Он захихикал в кулачок. И также убрал в карман. 
– Я брошу тебе смех! 
Я удовлетворенно улыбнулась. Он спросил: 
– Что мы будем рисовать? 
Я задумалась. 
– Я нарисую тебе улыбку, а ты мне – смех! 
Стас возмутился: 
– Но это же нечестно! Улыбку рисовать гораздо проще. Как я нарисую смех? 
– А я нарисую не такую улыбку. Я нарисую сложную. 
– Ну ладно… 
Мы сели за стол и стали рисовать. Я нарисовала водопад из множества капелек, а каждой капельке пририсовала улыбающееся лицо. 
Стас первый протянул мне свой рисунок. Он нарисовал рот, из которого вылетают маленькие птички, крендельки и сахарная вата, карамельки, маленькие котята, облака, радуга и разноцветные бабочки. 
Художник из него был так себе, глядя на рисунок, можно было подумать, что невидимому человеку плохо, и его рвет бабочками, птичками и карамельками.
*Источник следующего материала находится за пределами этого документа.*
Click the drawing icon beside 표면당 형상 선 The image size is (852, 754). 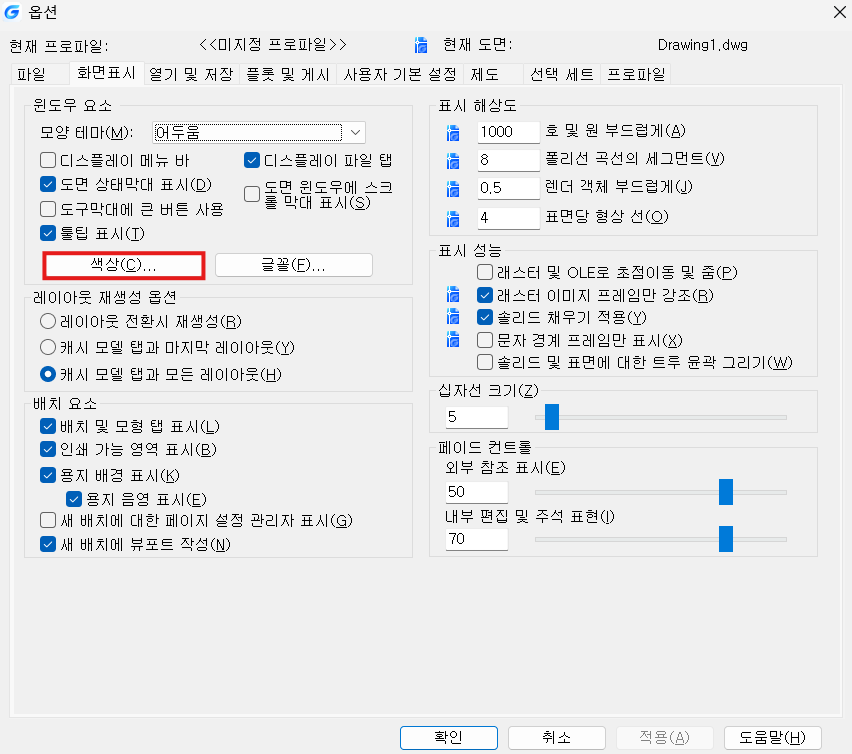click(453, 217)
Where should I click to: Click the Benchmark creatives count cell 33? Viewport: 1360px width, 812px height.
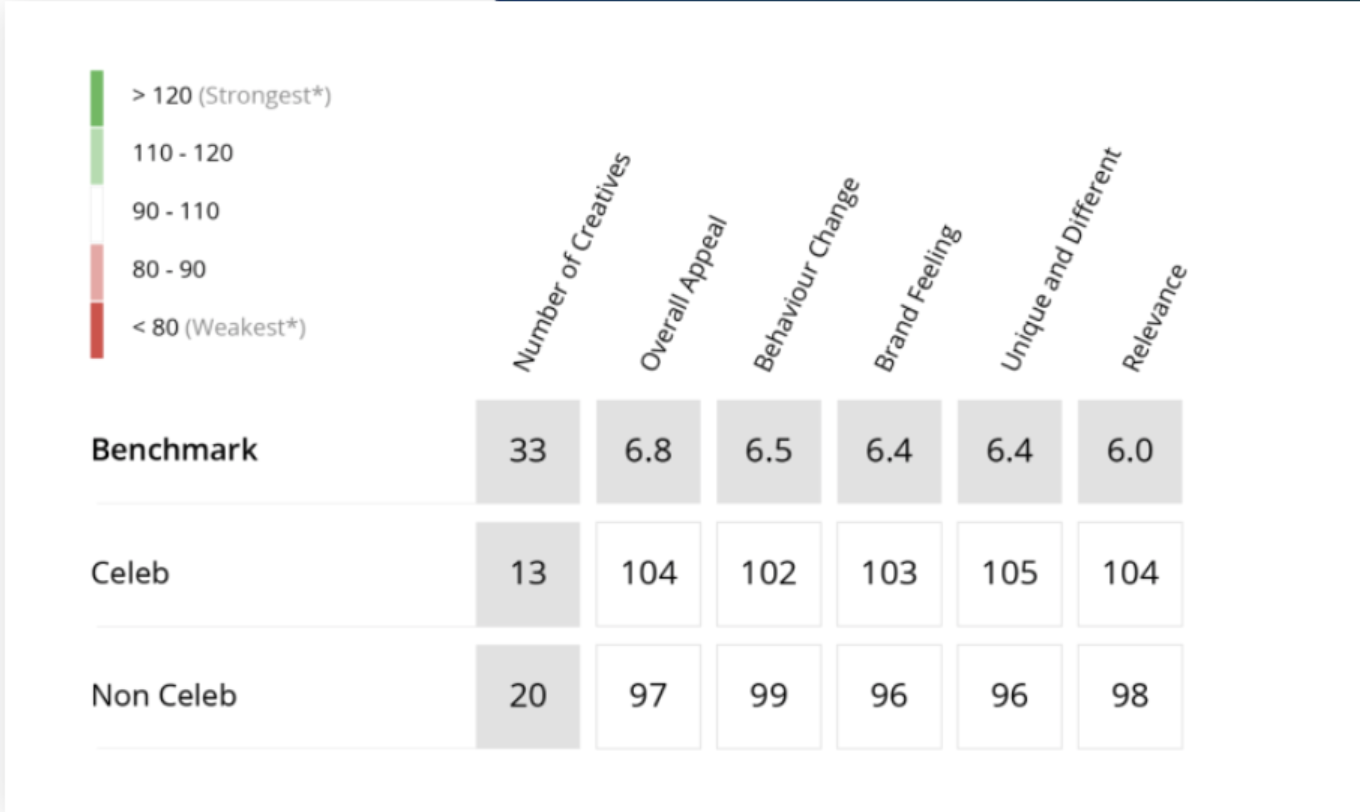tap(528, 451)
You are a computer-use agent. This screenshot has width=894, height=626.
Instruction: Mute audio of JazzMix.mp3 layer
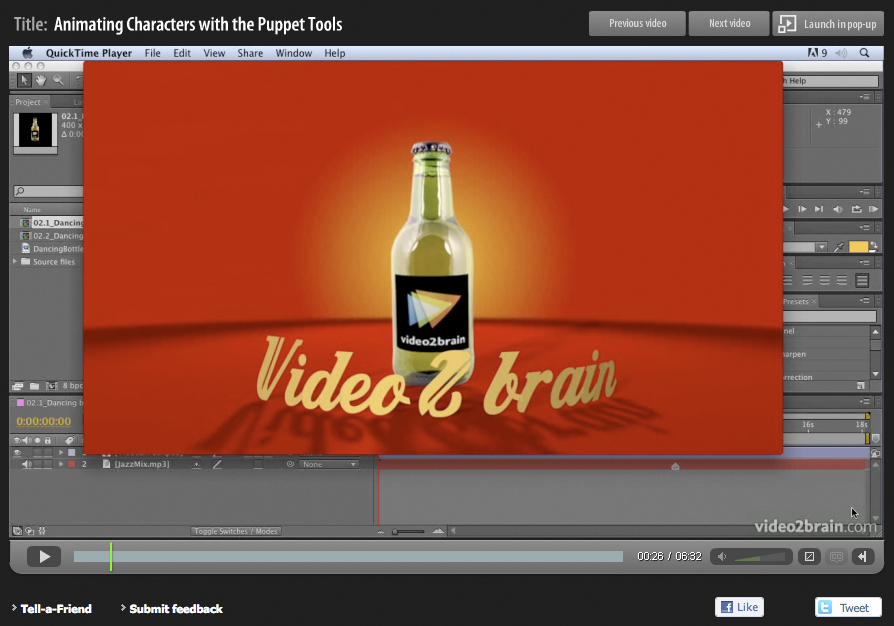27,464
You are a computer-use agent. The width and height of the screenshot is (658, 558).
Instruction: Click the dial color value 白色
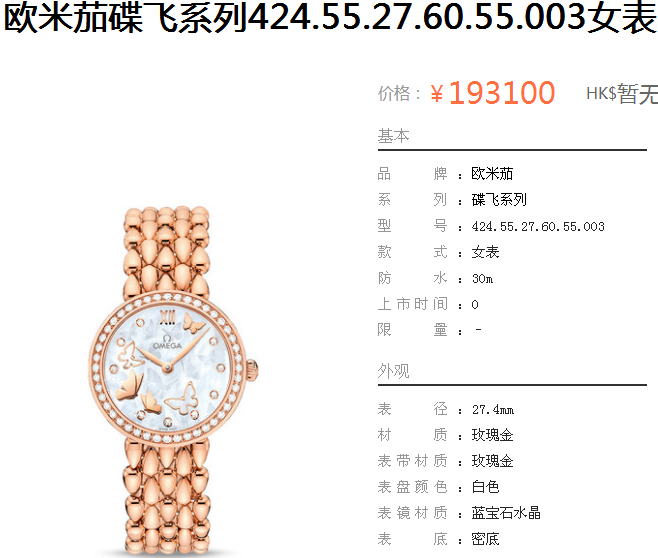(486, 487)
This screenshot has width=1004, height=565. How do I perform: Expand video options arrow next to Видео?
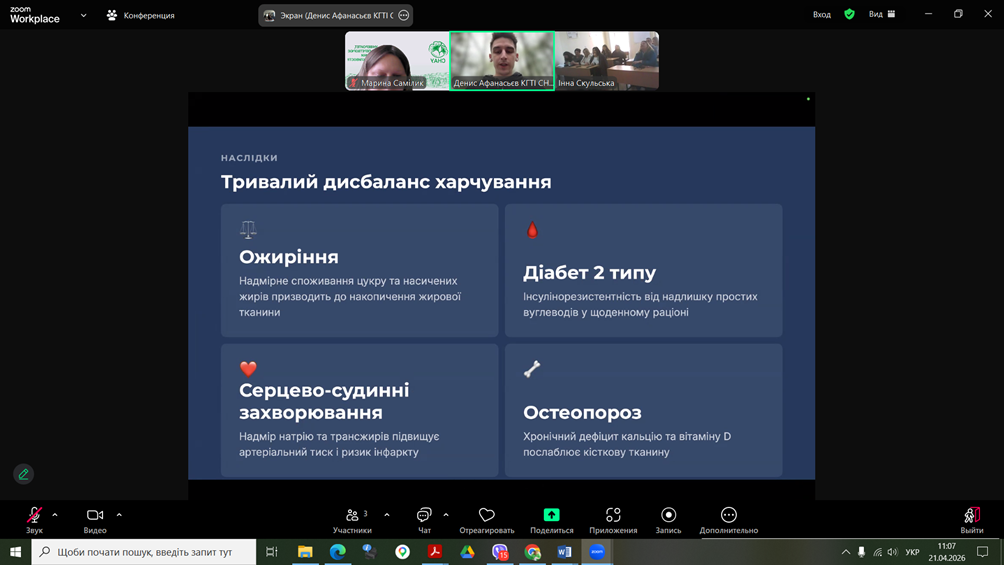coord(119,515)
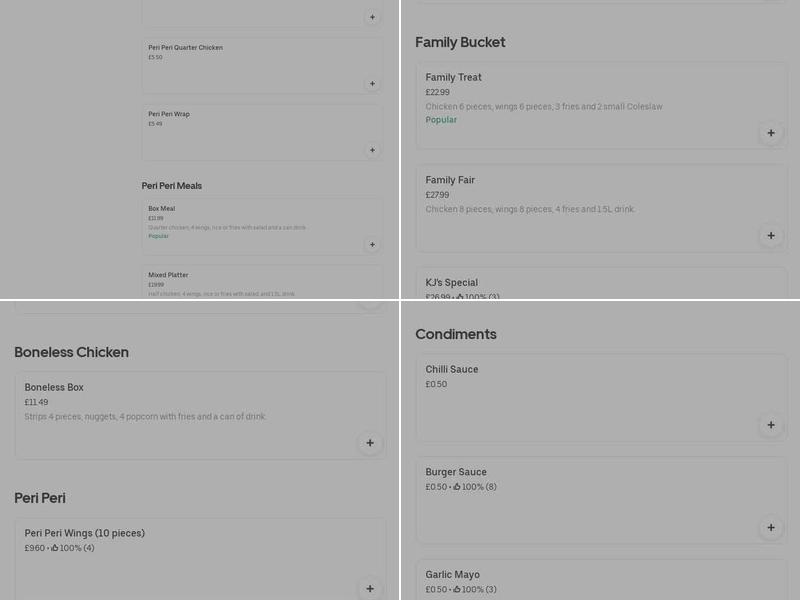
Task: Click plus icon for Burger Sauce
Action: click(770, 527)
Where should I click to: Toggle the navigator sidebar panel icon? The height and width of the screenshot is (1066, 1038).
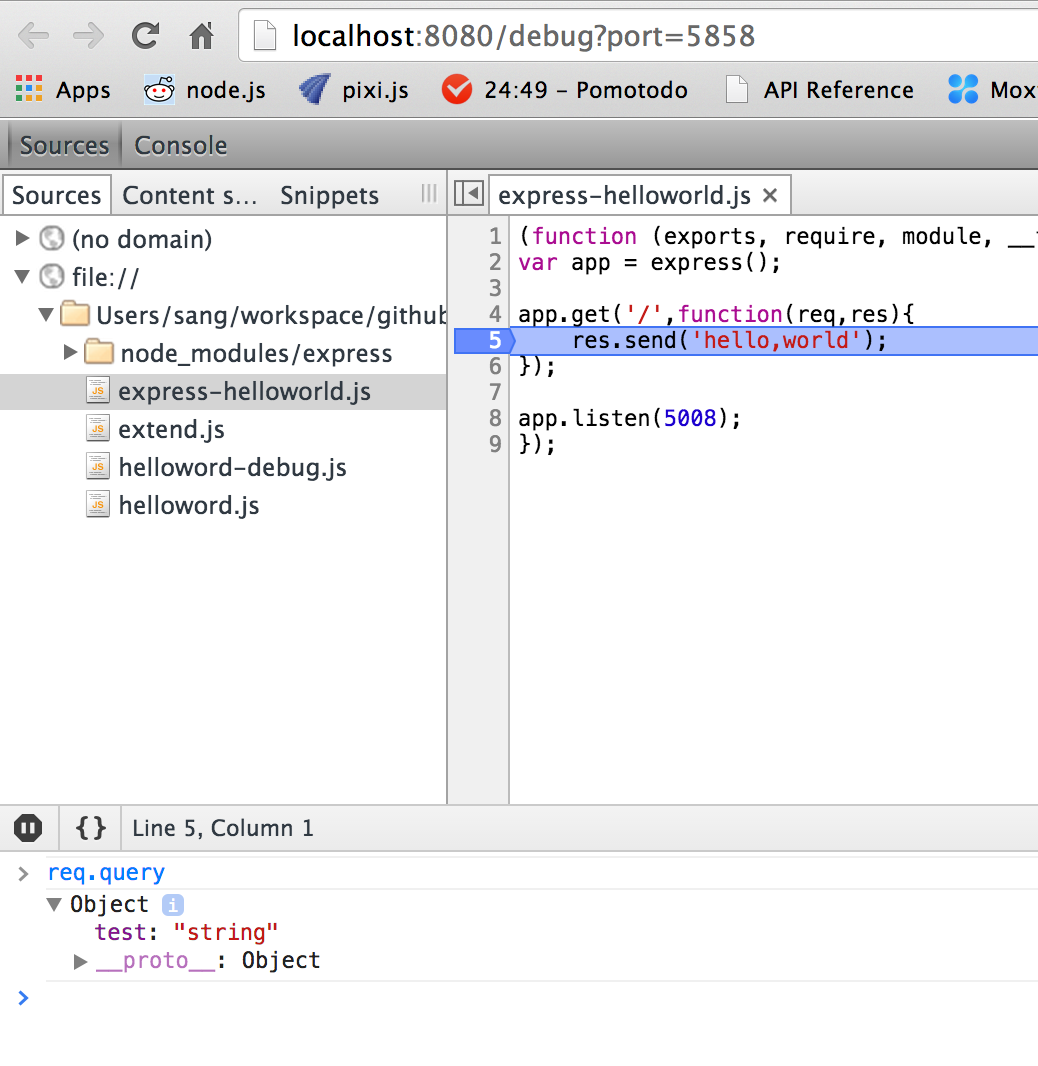468,194
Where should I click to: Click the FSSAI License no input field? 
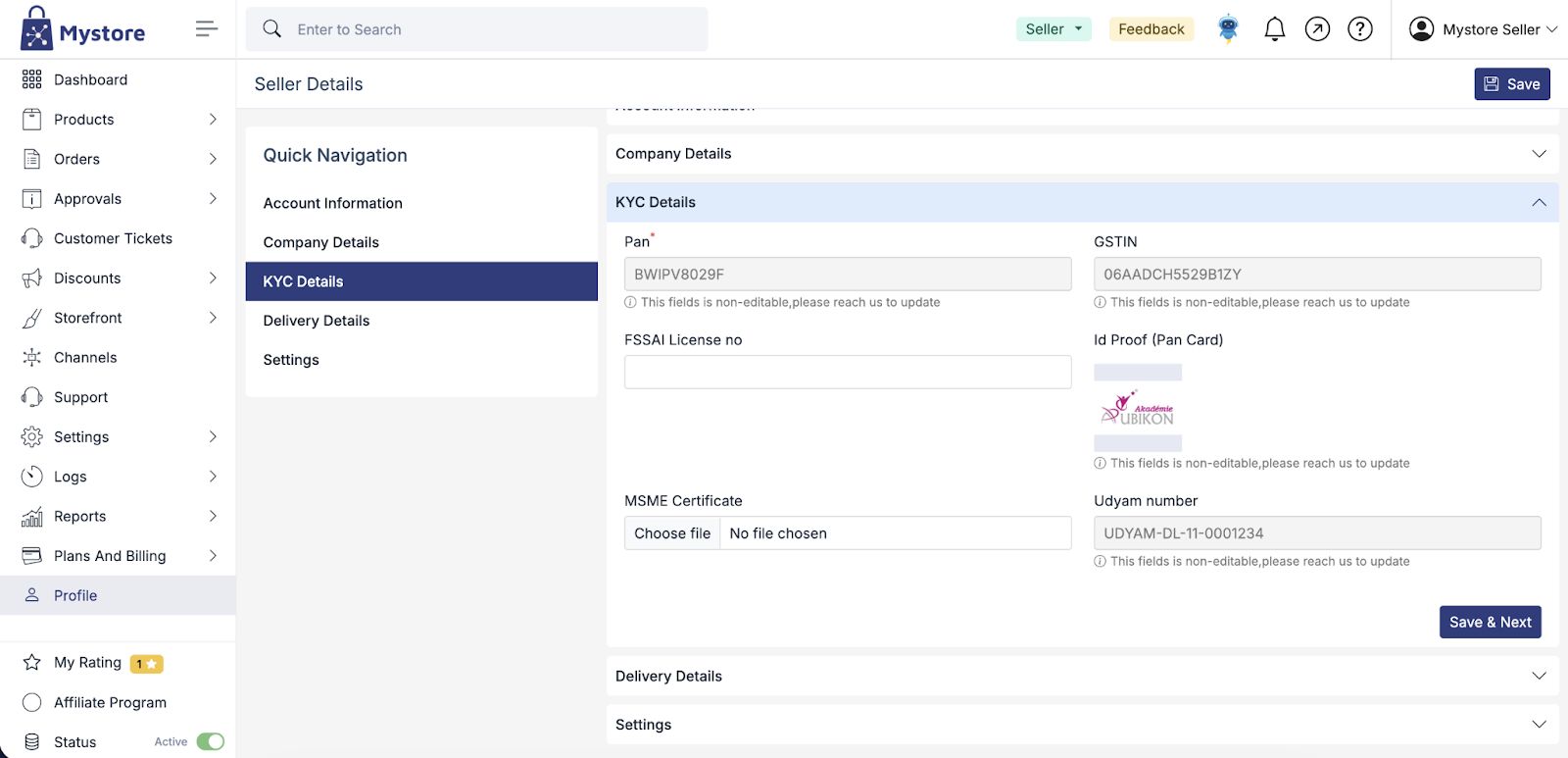pyautogui.click(x=847, y=373)
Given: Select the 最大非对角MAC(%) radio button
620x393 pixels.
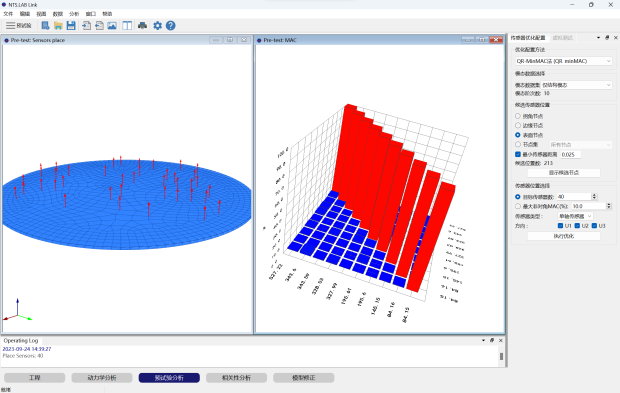Looking at the screenshot, I should [518, 206].
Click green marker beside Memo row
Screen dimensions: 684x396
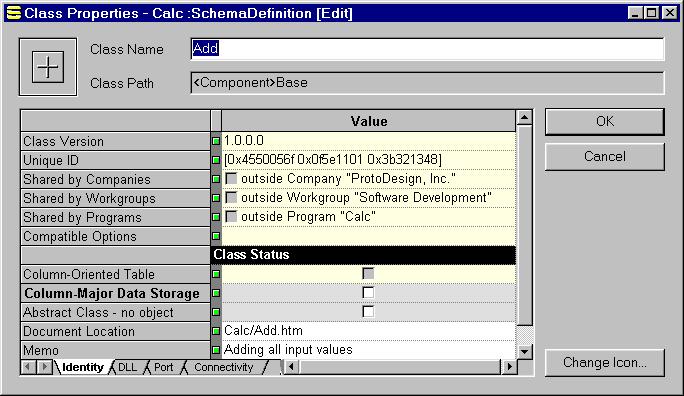[216, 350]
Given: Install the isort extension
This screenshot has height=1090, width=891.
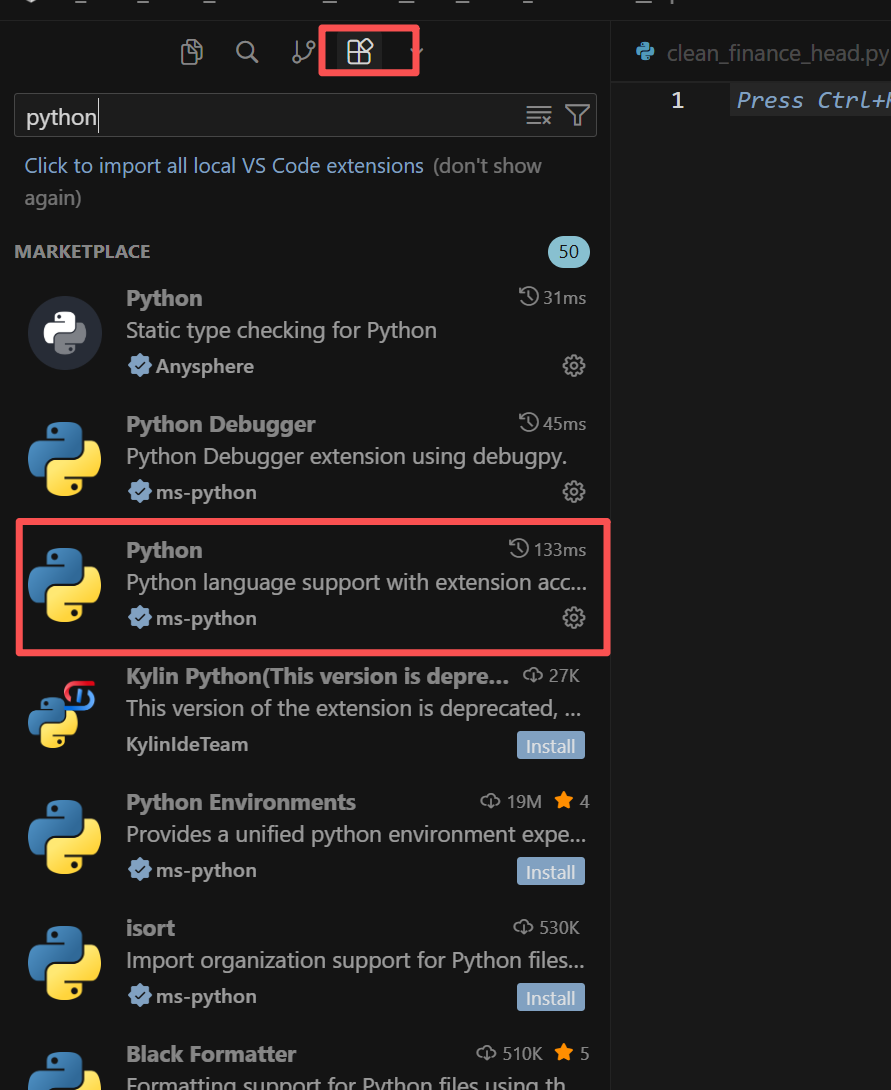Looking at the screenshot, I should click(550, 998).
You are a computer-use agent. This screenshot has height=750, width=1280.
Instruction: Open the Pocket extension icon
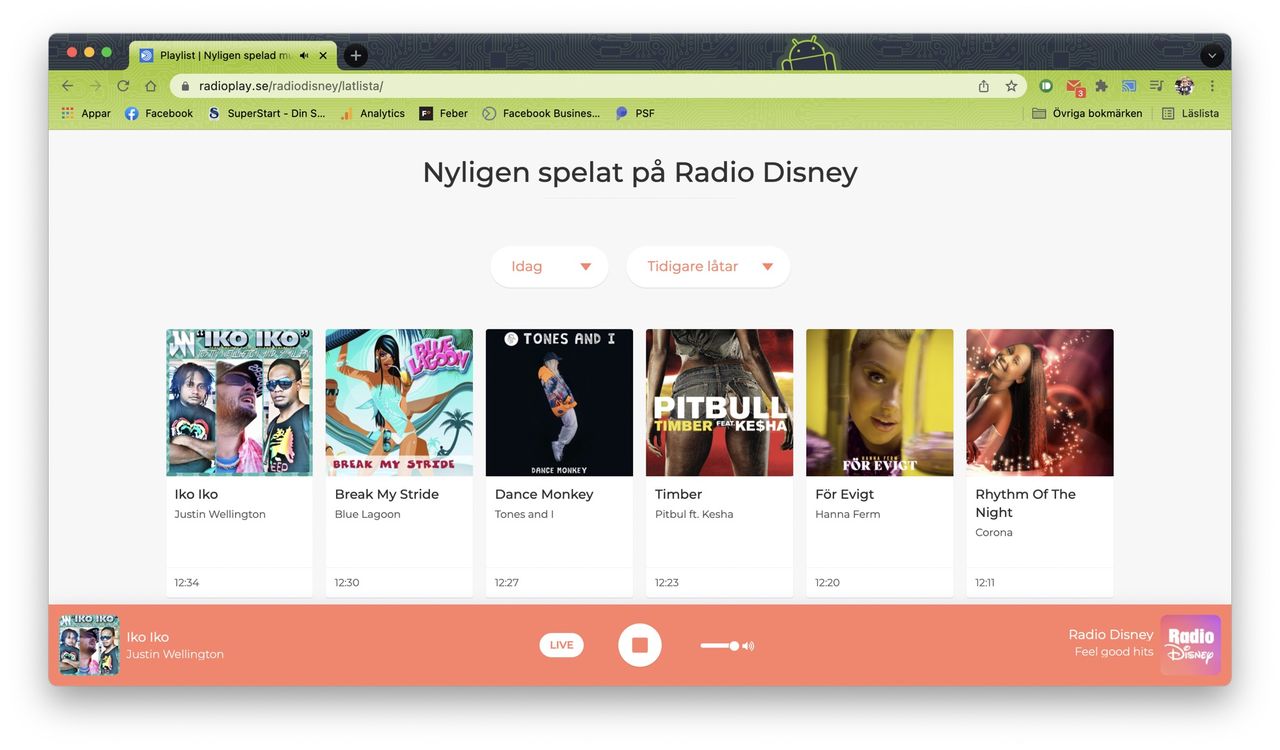point(1045,86)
Но рисунок мне  очень понравился. 
Я протянула ему свой рисунок. 
– Это водопад, – недовольно сказал он, – где же тут улыбка? 
– А ты смотри внимательно! – улыбнулась я. 
И он увидел лица на капельках. И восторженно сказал: 
–Ого! Улыбки! Очень круто, спасибо! 
Мы отдали друг другу свои рисунки. 
Время было уже позднее, и Стасу пора было домой. 
– Не забудь, – сказала я на пороге, провожая его,  постучав по своему карману, –поймать мою улыбку! 
– А ты поймай мой смех! – постучал Стас по своему карману. 
Я побежала на второй этаж. Одну половину второго этажа занимала моя комната, вторую – чердак. Я пробиралась через старую мебель, кастрюли и цветочные горшки. Еле-еле открыла окно. Вдохнула вкусный вечерний воздух. 
Стас встал прямо под фонарь, чтобы я видела его. 
– Я здесь! – крикнул он. 
Я засунула руку в карман и вытащила кулачок. 
– Ты готов? 
– Готов! Ловлю! 
И я бросила ему невидимую улыбку. Он поймал ее и налепил себе на рот. Улыбнулся широко-широко. 
– Теперь лови мой смех! 
Он бросил мне смех. 
Я поймала его, открыла рот, бросила смех туда, как следует разжевала и проглотила. Потом засмеялась. 
– До завтра! – помахала я ему. 
– До завтра! – улыбнулся он и пошел вдоль улицы. 
В своей комнате на подушке я нашла записку. 
Я сразу узнала почерк Стаса. Большие корявые буквы заваливались влево, а не вправо, как у всех. 
–В ОКОШКО – УЛЫБКУ, А ИЗ ОКОШКА – СМЕХ! 
Я улыбнулась. Когда он успел написать ее и подсунуть мне? Я не заметила. 
Это записка до сих пор лежит у меня. Сложенный в четыре раза лист бумаги хранится в отдельном файлике. 
Я просто не могу выбросить ее. То же самое было с пачкой мармеладок, подаренной отцом, которую я хранила столько лет. 
Я все еще не могу свыкнуться с мыслью, что того мальчика, который был частью моей Вселенной, больше нет.